** Document extract **
On Fri, 10 May 2002, Bill Moran wrote:

> You may want to research this a bit further, because I'm not 100% sure,
> but I think the sticky bit _used_ to do this.  It doesn't do it in
> modern versions of FreeBSD.  In general, I don't think there's any
> way to do what you ask.

Well, from what I understand, it used to leave your process pages in swap
so that if you re-invoked the command soon that it could be read out of
swap - doing this to commonly used programs (ie cc if you were doing a big
multi-module compile) would help...  Of course, this is no longer the
case...

>
> Except, why not just buy enough memory that the machine never has
> to swap?  With current prices at cents/meg, it seems a pretty
> reasonable thing to do.

Well, afaik, freebsd maxes out at 4 gig of ram or thereabouts, without
mucho monkeying.  The process itself isn't that big, but gets swapped out
due to infrequent use/other memory hogs in the system that I cant
control) and the time it takes to get it swapped back in makes a
noticiable difference in this need-to-be-low-latency process.  In
actuality, I can add more ram and solve my immedaite problem, but it will
come back in a month or 3 when more ram is used by more of the same...

** Information shown **
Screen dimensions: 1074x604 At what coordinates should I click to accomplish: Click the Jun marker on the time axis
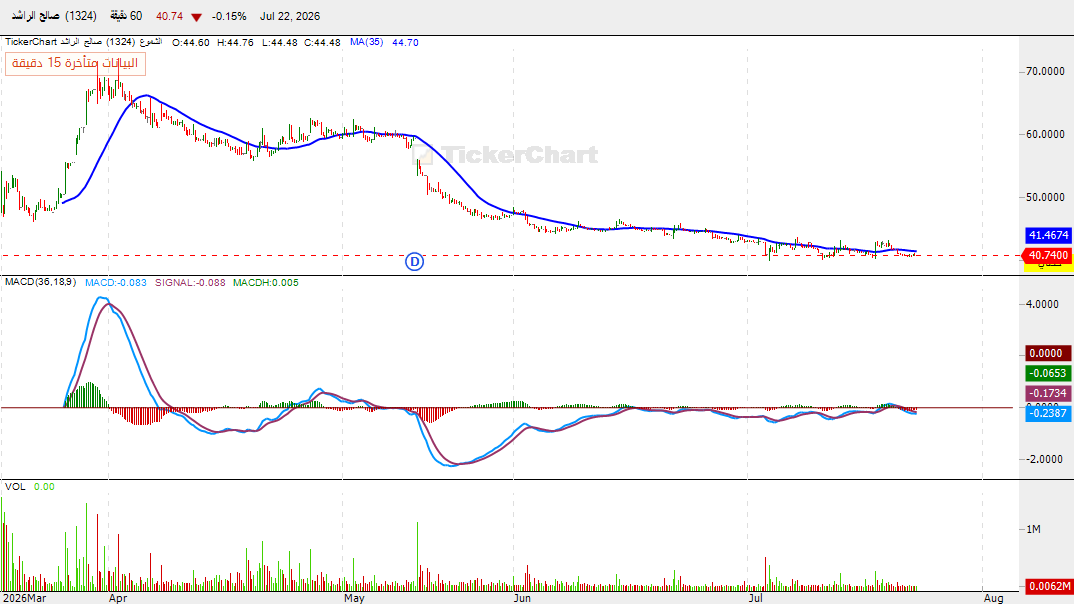(x=522, y=598)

** Exercise set **
**a)** Could you print the stretch of the FreeBSD swap email from "Well, afaik, freebsd" through "of the same..."?
**b)** In the FreeBSD swap email, roughly how much RAM does FreeBSD max out at without much monkeying?

** Expected outputs **
**a)**
Well, afaik, freebsd maxes out at 4 gig of ram or thereabouts, without
mucho monkeying.  The process itself isn't that big, but gets swapped out
due to infrequent use/other memory hogs in the system that I cant
control) and the time it takes to get it swapped back in makes a
noticiable difference in this need-to-be-low-latency process.  In
actuality, I can add more ram and solve my immedaite problem, but it will
come back in a month or 3 when more ram is used by more of the same...

**b)** About 4 gig of RAM.